## TASK DIRECTIONS
Copy the stretch of the data below from the line that contains "Task: Click the Turn off power icon" through the line that contains "(x=832, y=521)", including both of those lines, and copy nothing else.

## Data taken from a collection
— start —

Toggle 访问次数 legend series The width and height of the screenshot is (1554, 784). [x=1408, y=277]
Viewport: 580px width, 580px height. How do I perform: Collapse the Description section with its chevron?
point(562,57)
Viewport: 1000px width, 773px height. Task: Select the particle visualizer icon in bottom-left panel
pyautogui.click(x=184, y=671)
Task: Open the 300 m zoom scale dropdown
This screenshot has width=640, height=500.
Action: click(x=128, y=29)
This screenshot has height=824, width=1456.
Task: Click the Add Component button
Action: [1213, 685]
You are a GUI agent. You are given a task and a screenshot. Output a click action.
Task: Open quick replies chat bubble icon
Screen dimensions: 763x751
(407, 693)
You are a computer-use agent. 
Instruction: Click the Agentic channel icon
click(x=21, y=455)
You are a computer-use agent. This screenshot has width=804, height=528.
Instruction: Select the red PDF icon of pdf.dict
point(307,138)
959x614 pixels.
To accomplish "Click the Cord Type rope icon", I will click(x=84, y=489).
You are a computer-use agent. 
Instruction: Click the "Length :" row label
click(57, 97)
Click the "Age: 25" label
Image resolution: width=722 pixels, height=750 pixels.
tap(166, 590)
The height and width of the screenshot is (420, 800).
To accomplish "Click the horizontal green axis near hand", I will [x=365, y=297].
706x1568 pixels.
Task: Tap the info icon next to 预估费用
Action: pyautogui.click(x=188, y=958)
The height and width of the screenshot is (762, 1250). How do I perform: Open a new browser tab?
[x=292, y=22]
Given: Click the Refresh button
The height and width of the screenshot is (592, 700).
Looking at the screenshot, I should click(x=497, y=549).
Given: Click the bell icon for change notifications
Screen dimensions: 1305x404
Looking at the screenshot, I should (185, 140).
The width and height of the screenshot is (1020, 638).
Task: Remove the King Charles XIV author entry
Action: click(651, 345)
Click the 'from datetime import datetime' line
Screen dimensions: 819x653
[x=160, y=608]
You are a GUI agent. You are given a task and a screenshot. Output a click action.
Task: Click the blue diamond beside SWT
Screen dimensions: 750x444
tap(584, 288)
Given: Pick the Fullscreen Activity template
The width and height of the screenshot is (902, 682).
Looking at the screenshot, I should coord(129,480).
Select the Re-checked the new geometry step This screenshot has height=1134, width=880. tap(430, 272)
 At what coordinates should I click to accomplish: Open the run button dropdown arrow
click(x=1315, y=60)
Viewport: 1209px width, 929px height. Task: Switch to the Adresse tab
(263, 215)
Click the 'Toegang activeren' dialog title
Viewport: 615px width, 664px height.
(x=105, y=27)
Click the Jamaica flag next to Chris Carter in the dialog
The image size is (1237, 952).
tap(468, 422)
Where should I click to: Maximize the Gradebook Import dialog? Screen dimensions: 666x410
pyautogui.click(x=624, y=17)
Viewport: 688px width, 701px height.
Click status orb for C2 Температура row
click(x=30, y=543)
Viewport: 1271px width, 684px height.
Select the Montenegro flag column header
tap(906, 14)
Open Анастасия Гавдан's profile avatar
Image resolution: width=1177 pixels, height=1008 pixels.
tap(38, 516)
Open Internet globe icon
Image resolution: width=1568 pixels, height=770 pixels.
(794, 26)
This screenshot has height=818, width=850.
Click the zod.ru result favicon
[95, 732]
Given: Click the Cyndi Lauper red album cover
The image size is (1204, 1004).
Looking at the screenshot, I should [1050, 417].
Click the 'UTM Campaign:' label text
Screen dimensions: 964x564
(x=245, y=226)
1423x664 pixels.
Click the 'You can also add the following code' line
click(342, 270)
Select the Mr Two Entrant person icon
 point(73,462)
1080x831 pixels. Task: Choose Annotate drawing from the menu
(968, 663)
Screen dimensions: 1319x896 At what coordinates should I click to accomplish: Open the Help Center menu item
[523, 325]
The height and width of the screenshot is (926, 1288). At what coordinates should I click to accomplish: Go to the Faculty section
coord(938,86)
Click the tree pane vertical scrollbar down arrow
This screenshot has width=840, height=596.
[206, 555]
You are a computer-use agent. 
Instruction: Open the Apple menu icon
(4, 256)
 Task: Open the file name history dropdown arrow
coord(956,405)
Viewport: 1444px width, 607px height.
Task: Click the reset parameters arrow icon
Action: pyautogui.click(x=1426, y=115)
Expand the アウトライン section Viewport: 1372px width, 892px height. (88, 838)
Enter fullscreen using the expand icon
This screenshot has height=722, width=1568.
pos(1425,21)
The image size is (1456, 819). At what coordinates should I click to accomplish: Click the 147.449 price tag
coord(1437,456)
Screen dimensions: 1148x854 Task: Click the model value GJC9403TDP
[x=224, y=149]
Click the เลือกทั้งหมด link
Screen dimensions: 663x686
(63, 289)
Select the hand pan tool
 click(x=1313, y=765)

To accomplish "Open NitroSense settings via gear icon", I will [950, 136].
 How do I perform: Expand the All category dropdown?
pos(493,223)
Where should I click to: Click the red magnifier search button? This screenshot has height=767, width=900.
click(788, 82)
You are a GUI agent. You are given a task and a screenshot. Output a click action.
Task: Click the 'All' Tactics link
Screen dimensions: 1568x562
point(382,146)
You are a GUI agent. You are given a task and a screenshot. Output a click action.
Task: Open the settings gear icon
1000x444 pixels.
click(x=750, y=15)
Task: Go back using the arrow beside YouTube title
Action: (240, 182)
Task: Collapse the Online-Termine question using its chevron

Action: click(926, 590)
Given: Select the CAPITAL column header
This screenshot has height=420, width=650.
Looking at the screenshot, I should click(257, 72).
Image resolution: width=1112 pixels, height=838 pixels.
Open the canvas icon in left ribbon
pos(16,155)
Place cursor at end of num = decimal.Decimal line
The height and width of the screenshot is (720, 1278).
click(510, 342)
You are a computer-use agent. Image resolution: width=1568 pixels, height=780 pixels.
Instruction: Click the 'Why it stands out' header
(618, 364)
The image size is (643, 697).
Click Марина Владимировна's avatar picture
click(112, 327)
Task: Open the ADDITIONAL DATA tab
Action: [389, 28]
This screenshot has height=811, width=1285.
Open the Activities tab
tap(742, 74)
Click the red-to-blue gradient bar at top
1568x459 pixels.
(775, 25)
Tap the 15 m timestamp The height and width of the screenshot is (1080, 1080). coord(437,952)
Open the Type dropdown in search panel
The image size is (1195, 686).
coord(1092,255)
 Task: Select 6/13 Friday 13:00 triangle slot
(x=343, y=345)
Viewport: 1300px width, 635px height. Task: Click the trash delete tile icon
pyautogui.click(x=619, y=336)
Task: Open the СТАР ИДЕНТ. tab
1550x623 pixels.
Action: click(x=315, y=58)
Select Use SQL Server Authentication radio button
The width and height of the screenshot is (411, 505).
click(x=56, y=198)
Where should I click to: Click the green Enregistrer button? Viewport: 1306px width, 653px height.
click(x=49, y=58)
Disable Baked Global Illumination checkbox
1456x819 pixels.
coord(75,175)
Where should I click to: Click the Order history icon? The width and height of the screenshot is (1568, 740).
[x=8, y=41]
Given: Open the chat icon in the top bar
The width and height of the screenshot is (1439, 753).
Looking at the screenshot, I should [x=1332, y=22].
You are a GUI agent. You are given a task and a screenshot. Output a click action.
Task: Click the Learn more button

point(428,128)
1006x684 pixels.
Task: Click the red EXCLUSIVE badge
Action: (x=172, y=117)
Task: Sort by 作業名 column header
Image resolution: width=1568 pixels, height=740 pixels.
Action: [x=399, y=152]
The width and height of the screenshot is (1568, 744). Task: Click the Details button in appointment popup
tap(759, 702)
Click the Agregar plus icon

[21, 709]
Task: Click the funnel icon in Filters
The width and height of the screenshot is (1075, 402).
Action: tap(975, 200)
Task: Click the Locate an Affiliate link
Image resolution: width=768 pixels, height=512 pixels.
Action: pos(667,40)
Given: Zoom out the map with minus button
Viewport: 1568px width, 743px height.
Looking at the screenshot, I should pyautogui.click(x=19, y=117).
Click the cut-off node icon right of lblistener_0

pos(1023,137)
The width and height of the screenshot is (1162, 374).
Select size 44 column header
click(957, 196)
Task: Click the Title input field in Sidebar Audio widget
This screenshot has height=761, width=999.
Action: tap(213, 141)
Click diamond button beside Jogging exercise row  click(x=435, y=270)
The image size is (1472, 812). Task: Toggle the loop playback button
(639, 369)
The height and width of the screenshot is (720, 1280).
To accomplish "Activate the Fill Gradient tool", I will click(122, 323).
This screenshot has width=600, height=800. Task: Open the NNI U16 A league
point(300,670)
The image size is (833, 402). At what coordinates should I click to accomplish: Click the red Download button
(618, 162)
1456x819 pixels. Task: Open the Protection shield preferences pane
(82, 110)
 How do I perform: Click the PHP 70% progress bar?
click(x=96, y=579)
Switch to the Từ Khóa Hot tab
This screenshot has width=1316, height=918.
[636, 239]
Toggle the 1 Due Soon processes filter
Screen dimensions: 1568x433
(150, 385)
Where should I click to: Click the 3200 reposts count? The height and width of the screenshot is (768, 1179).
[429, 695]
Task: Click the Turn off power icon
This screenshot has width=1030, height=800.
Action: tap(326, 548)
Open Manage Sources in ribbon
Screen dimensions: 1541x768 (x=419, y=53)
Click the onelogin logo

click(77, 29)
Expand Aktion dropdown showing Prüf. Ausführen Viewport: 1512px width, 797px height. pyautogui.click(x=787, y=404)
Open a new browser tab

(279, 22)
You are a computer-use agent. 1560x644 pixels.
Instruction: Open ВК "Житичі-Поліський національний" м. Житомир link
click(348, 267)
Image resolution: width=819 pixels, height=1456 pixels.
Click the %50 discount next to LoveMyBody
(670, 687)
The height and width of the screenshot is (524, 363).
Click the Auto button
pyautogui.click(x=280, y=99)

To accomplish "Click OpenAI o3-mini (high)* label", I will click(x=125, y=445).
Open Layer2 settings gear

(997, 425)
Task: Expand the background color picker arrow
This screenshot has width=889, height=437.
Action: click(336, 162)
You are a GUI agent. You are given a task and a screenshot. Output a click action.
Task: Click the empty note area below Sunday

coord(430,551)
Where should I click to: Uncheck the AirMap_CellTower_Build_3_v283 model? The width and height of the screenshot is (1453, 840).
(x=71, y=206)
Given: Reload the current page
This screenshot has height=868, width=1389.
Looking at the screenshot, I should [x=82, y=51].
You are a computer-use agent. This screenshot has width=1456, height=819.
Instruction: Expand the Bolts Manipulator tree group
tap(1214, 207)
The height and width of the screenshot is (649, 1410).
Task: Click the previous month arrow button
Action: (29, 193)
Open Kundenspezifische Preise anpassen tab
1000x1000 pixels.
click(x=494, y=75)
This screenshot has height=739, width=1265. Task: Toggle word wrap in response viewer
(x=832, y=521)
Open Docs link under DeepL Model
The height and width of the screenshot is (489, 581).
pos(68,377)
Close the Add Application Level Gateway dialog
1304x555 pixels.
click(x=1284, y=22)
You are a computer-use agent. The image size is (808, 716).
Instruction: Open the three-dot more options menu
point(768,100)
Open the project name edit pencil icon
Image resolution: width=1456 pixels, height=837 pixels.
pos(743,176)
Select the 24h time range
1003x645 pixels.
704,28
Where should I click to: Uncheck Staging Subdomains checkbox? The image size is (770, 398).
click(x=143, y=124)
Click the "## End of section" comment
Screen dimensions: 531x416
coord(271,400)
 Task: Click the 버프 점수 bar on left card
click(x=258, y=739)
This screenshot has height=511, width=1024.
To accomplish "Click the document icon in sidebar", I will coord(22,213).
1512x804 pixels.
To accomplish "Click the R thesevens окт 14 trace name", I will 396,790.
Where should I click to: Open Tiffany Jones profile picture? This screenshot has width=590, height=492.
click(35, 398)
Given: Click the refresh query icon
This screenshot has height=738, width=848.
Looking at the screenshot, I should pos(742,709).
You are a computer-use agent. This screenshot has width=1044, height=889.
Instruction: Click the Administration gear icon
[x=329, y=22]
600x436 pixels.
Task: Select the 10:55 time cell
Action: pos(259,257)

— end —

## OUTPUT BELOW
Task: Click the Turn off power icon
This screenshot has width=1030, height=800.
Action: tap(326, 548)
Open Manage Sources in ribbon
Screen dimensions: 1541x768 (x=419, y=53)
Click the onelogin logo

click(77, 29)
Expand Aktion dropdown showing Prüf. Ausführen Viewport: 1512px width, 797px height. pyautogui.click(x=787, y=404)
Open a new browser tab

(279, 22)
You are a computer-use agent. 1560x644 pixels.
Instruction: Open ВК "Житичі-Поліський національний" м. Житомир link
click(348, 267)
Image resolution: width=819 pixels, height=1456 pixels.
Click the %50 discount next to LoveMyBody
(670, 687)
The height and width of the screenshot is (524, 363).
Click the Auto button
pyautogui.click(x=280, y=99)

To accomplish "Click OpenAI o3-mini (high)* label", I will click(x=125, y=445).
Open Layer2 settings gear

(997, 425)
Task: Expand the background color picker arrow
This screenshot has width=889, height=437.
Action: click(336, 162)
You are a GUI agent. You are given a task and a screenshot. Output a click action.
Task: Click the empty note area below Sunday

coord(430,551)
Where should I click to: Uncheck the AirMap_CellTower_Build_3_v283 model? The width and height of the screenshot is (1453, 840).
(x=71, y=206)
Given: Reload the current page
This screenshot has height=868, width=1389.
Looking at the screenshot, I should [x=82, y=51].
You are a computer-use agent. This screenshot has width=1456, height=819.
Instruction: Expand the Bolts Manipulator tree group
tap(1214, 207)
The height and width of the screenshot is (649, 1410).
Task: Click the previous month arrow button
Action: (29, 193)
Open Kundenspezifische Preise anpassen tab
1000x1000 pixels.
click(x=494, y=75)
This screenshot has height=739, width=1265. Task: Toggle word wrap in response viewer
(x=832, y=521)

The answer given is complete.